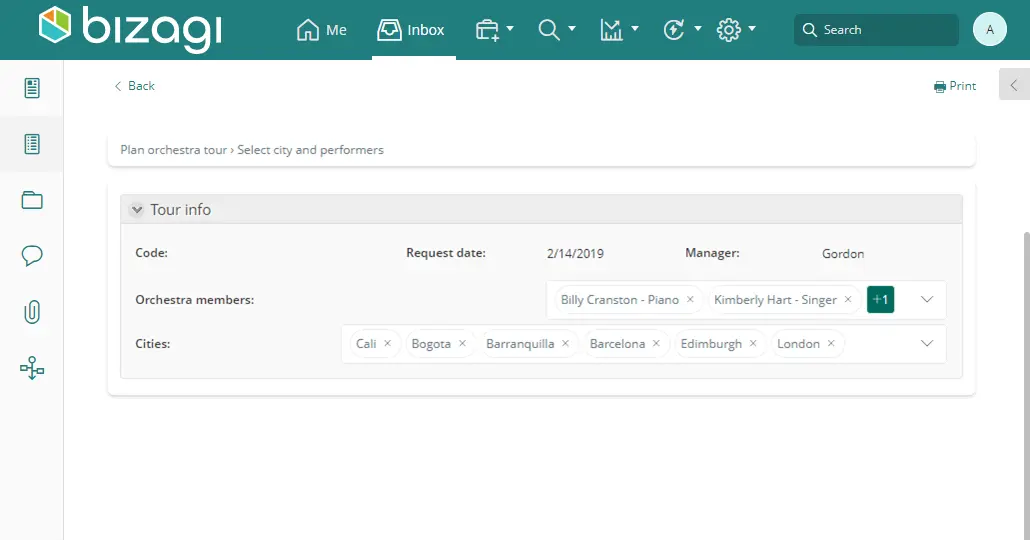This screenshot has height=541, width=1030.
Task: Open the search magnifier menu in navbar
Action: 556,30
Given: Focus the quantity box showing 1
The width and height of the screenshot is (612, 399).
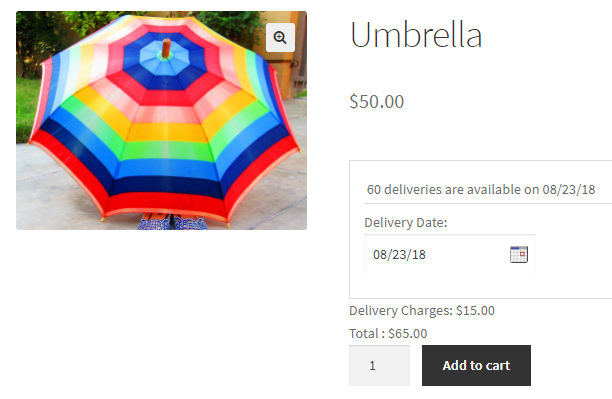Looking at the screenshot, I should click(x=379, y=365).
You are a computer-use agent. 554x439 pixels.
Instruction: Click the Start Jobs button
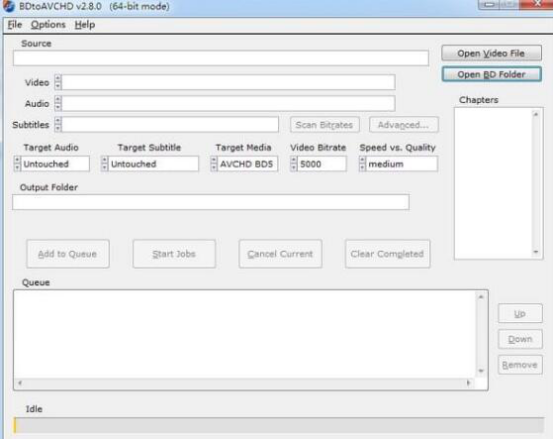click(174, 254)
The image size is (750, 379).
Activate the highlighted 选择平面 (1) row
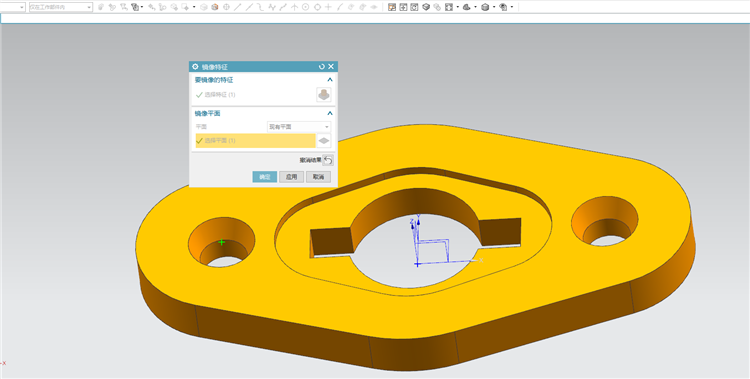pos(255,141)
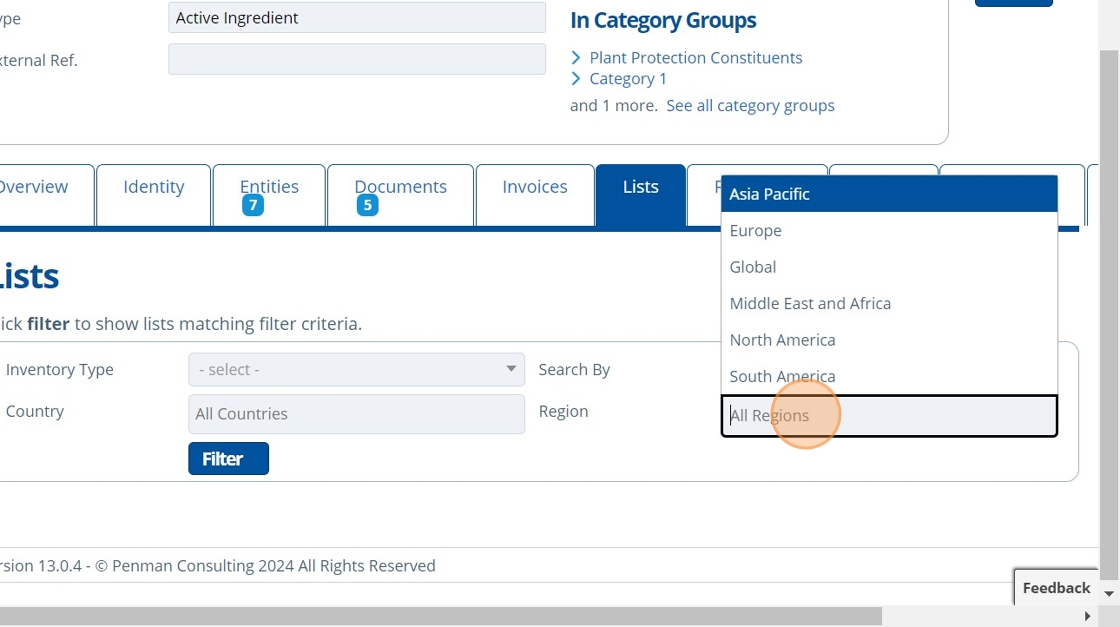Open the Category 1 link

point(628,79)
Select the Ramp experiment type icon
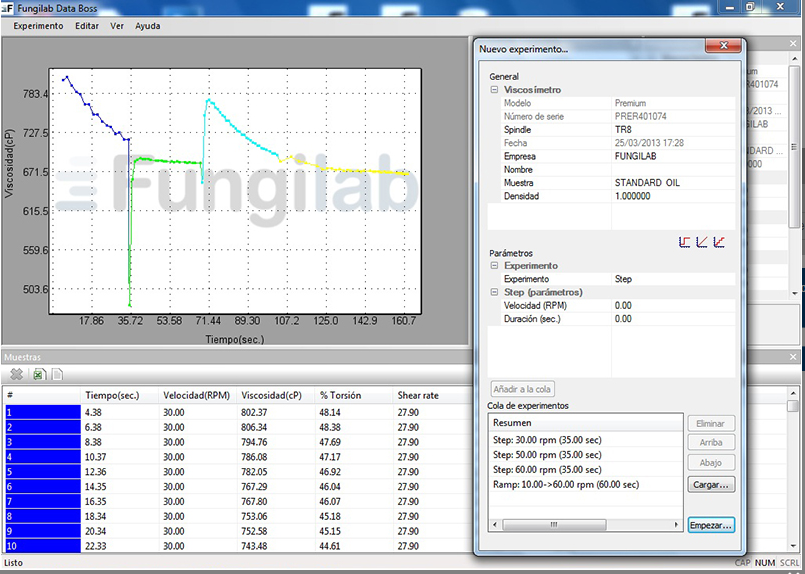Viewport: 805px width, 574px height. [x=702, y=242]
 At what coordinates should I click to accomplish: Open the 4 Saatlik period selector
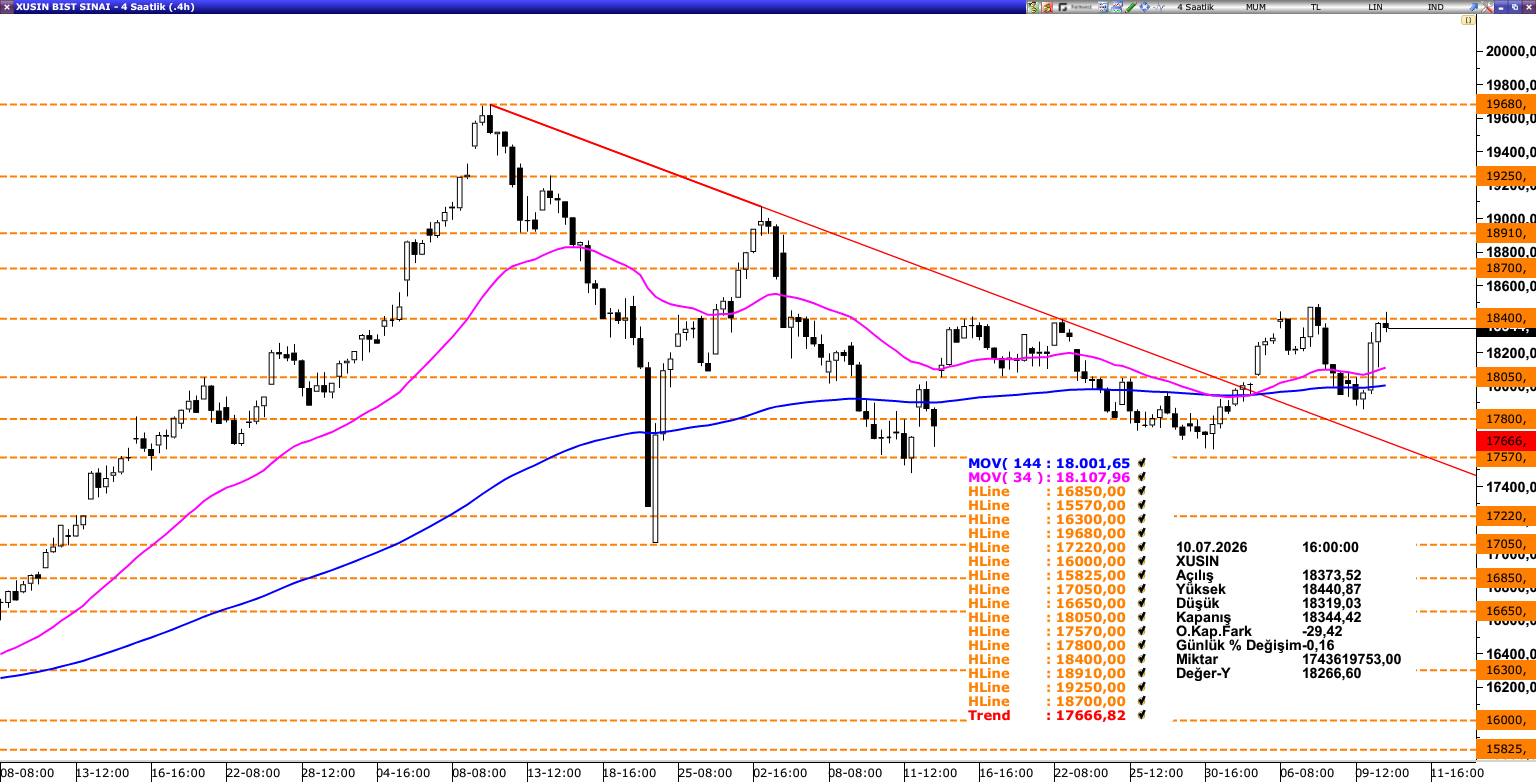point(1195,7)
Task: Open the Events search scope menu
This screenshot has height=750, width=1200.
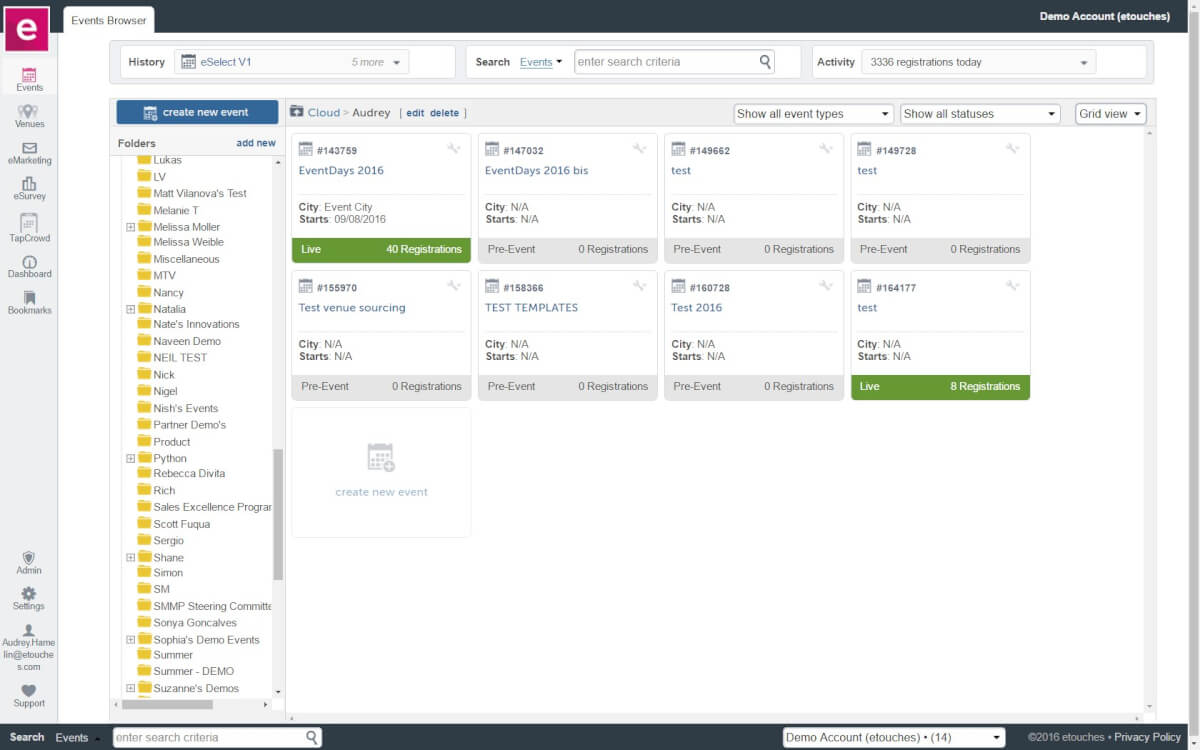Action: [x=540, y=61]
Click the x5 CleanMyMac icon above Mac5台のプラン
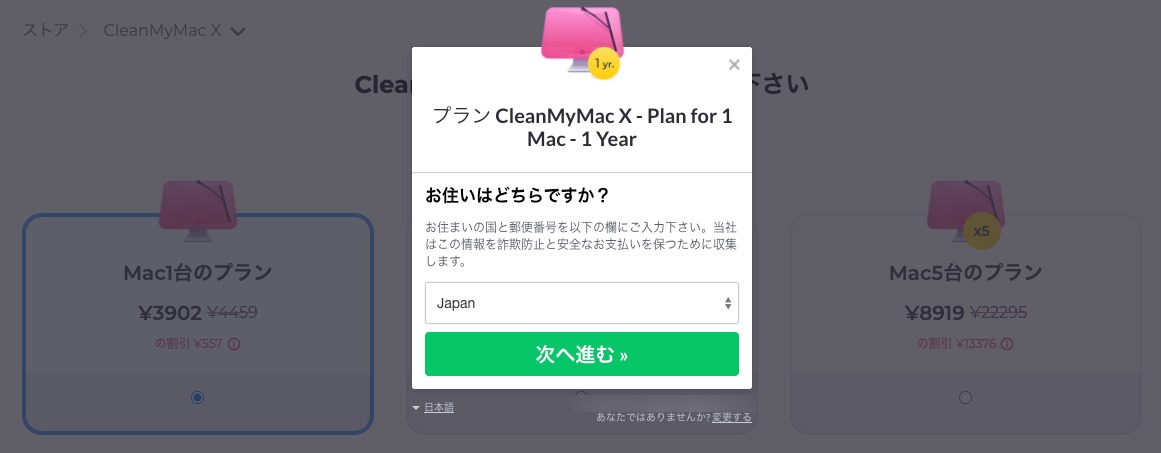This screenshot has width=1161, height=453. tap(966, 212)
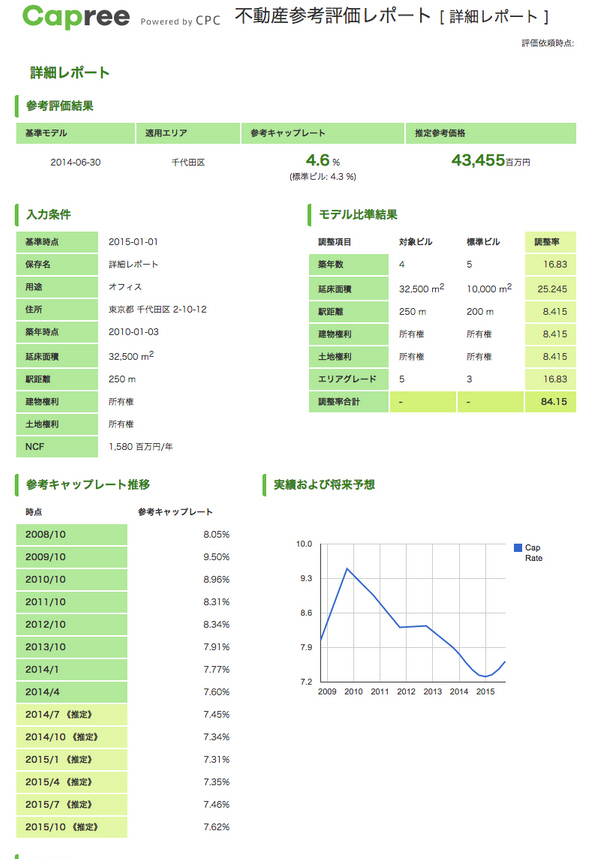
Task: Click the Capree logo
Action: (x=76, y=17)
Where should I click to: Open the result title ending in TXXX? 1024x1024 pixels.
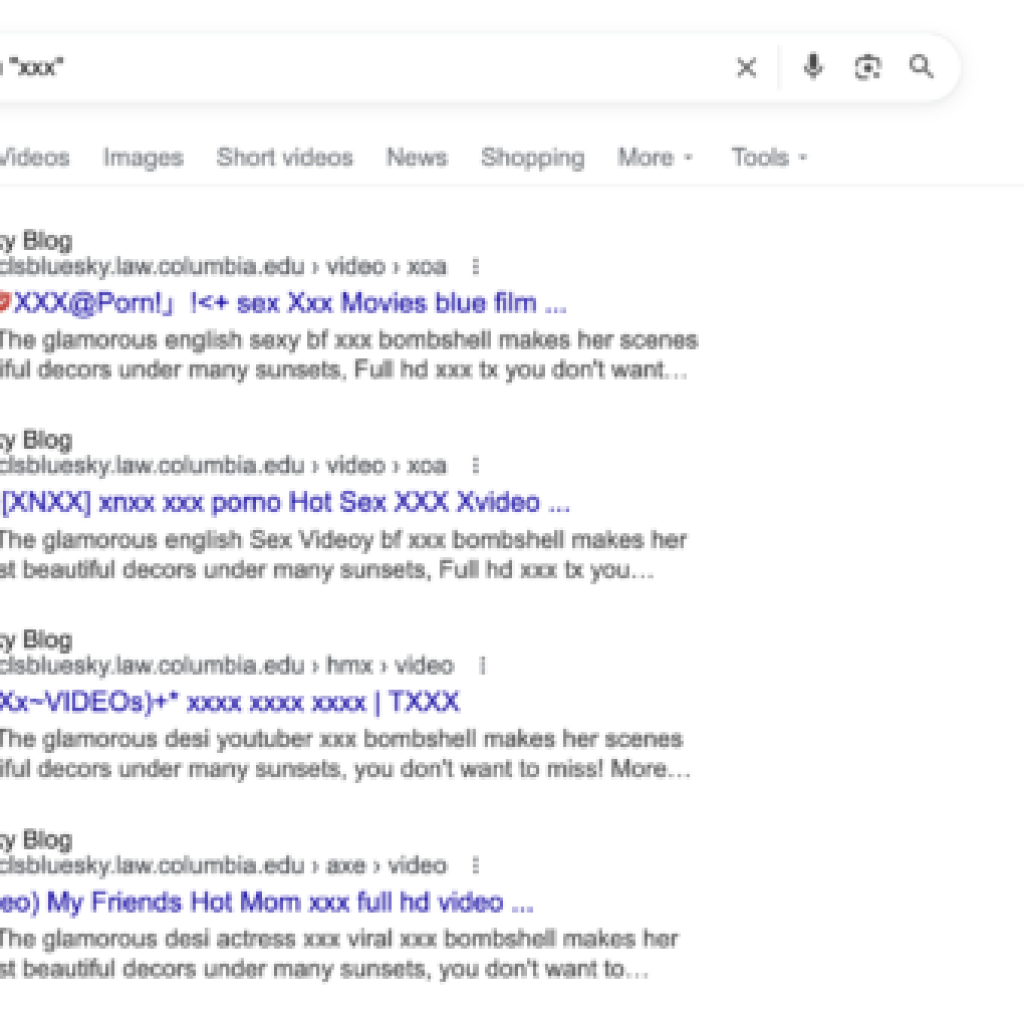tap(230, 702)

-- -- --

Print exactly, and only, the lines from the one with "The image size is (750, 379)." through the last line of the listing above. No pictures belong in the copy.

▶ **Answer section**:
The image size is (750, 379).
Activate the highlighted 选择平面 (1) row
pos(255,141)
Open the Category 1 link

point(628,79)
Select the Ramp experiment type icon
Viewport: 805px width, 574px height. [x=702, y=242]
 At what coordinates should I click to accomplish: Open the 4 Saatlik period selector
point(1195,7)
Task: Open the Events search scope menu
This screenshot has height=750, width=1200.
Action: [x=540, y=61]
Click the x5 CleanMyMac icon above Mac5台のプラン
This screenshot has width=1161, height=453. tap(966, 212)
Task: Click the Capree logo
Action: (x=76, y=17)
Where should I click to: Open the result title ending in TXXX? 1024x1024 pixels.
tap(230, 702)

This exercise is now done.